# Task description:
Copy out every item below word for word, leaving out the pictures.
** START Given data **
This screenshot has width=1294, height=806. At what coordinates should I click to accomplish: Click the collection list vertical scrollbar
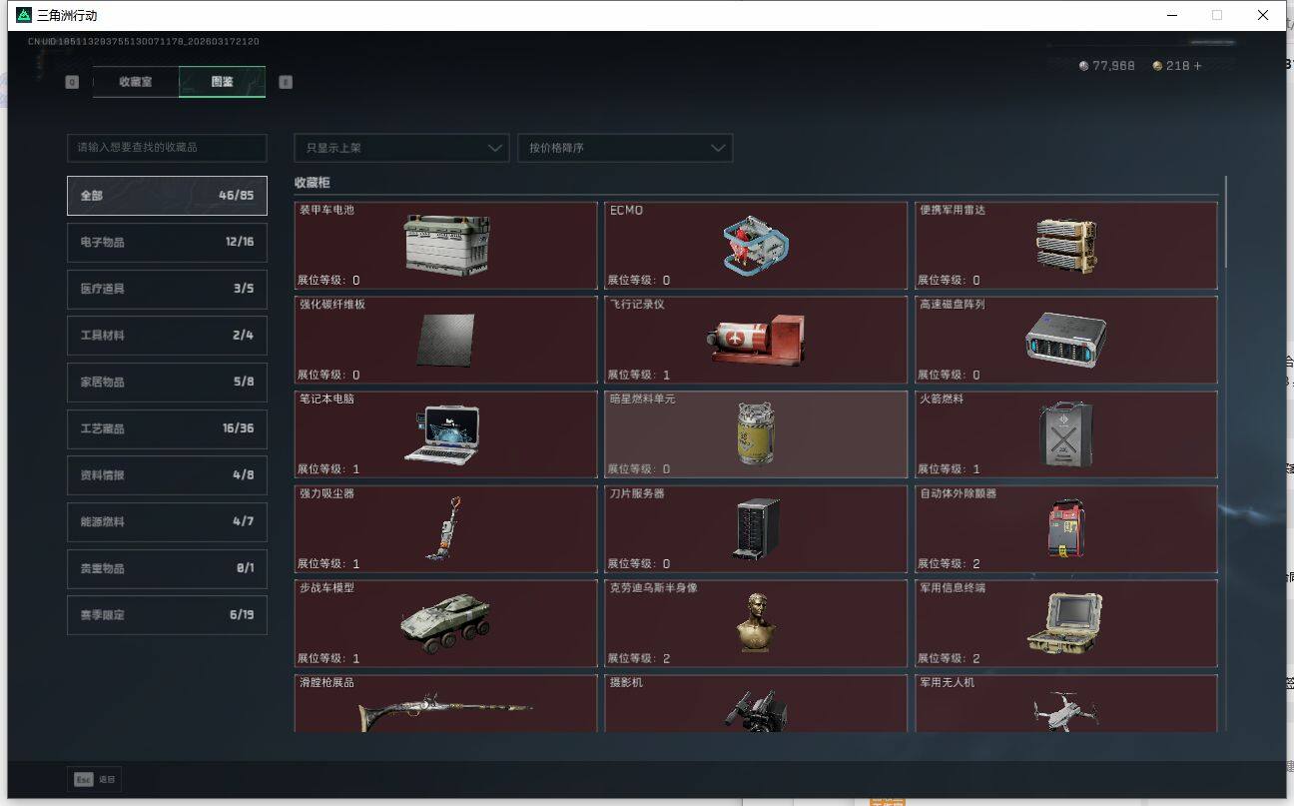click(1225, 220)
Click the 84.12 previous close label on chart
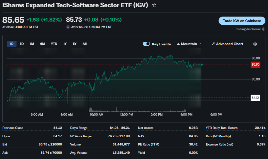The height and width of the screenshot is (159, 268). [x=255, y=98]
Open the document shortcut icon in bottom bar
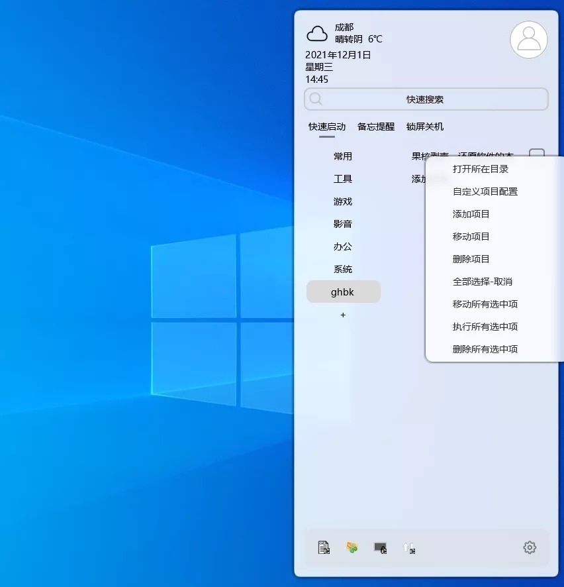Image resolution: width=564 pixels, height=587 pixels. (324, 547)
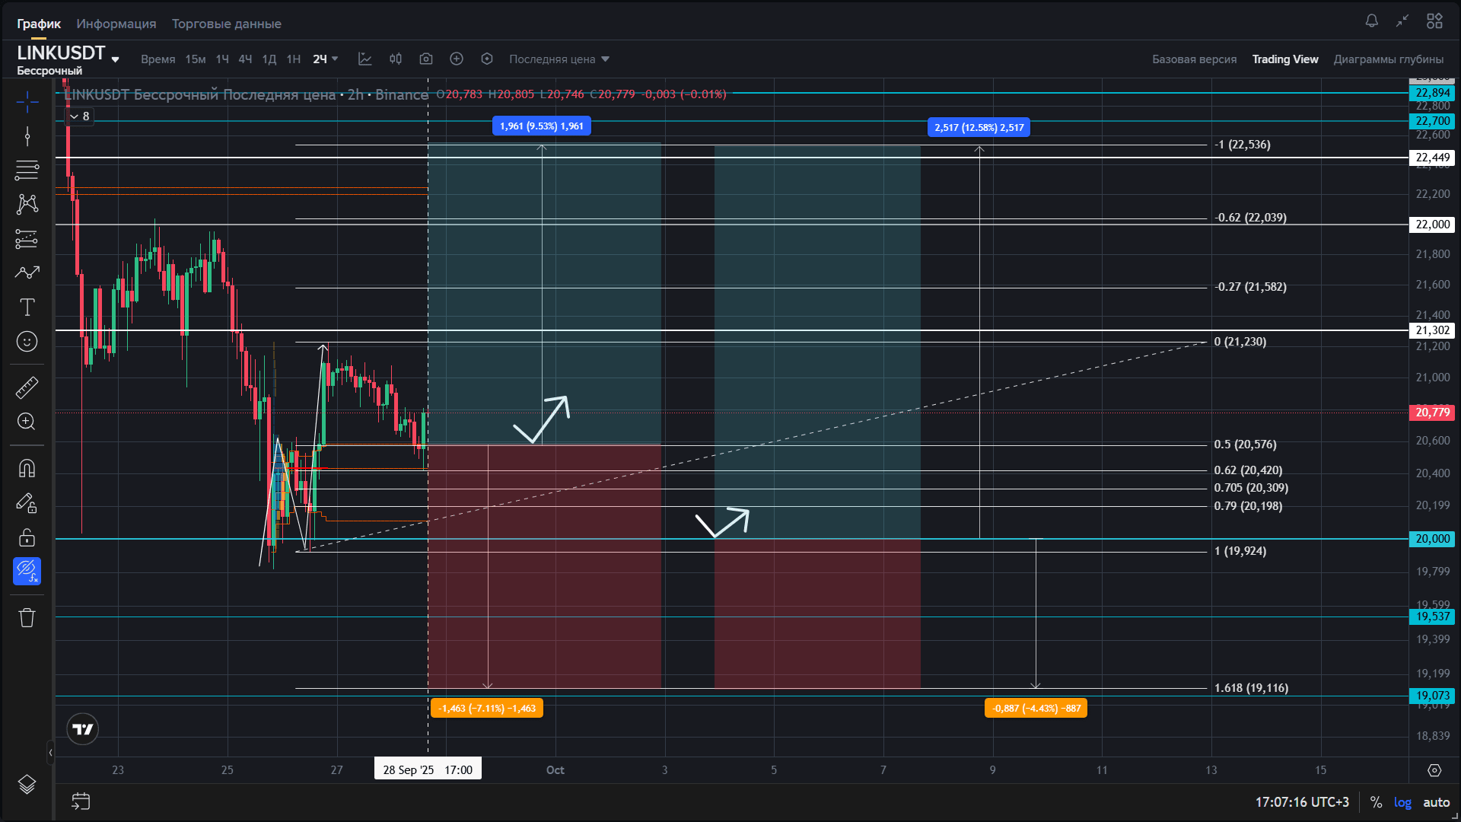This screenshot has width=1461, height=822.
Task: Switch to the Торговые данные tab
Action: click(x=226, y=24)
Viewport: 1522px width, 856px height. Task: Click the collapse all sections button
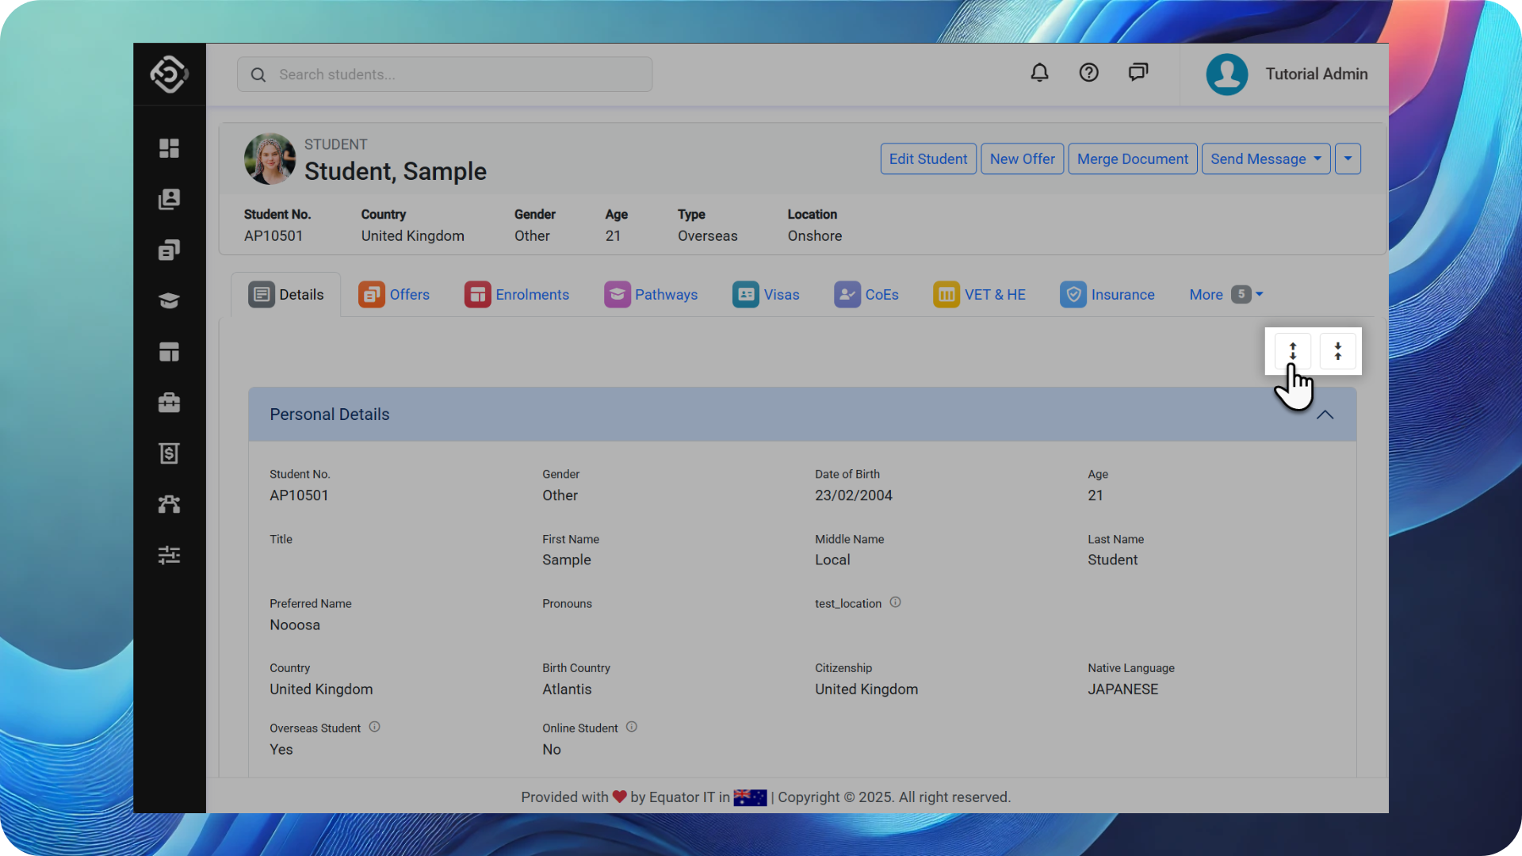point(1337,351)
** END Given data **
# Completed exercise:
This screenshot has width=1294, height=806. At what coordinates should I click to accomplish: Click the collection list vertical scrollbar
click(1225, 220)
Click the 84.12 previous close label on chart
The height and width of the screenshot is (159, 268). [x=255, y=98]
Open the document shortcut icon in bottom bar
Image resolution: width=564 pixels, height=587 pixels. (324, 547)
This screenshot has width=1461, height=822.
Task: Switch to the Торговые данные tab
Action: click(x=226, y=24)
Viewport: 1522px width, 856px height. Task: Click the collapse all sections button
point(1337,351)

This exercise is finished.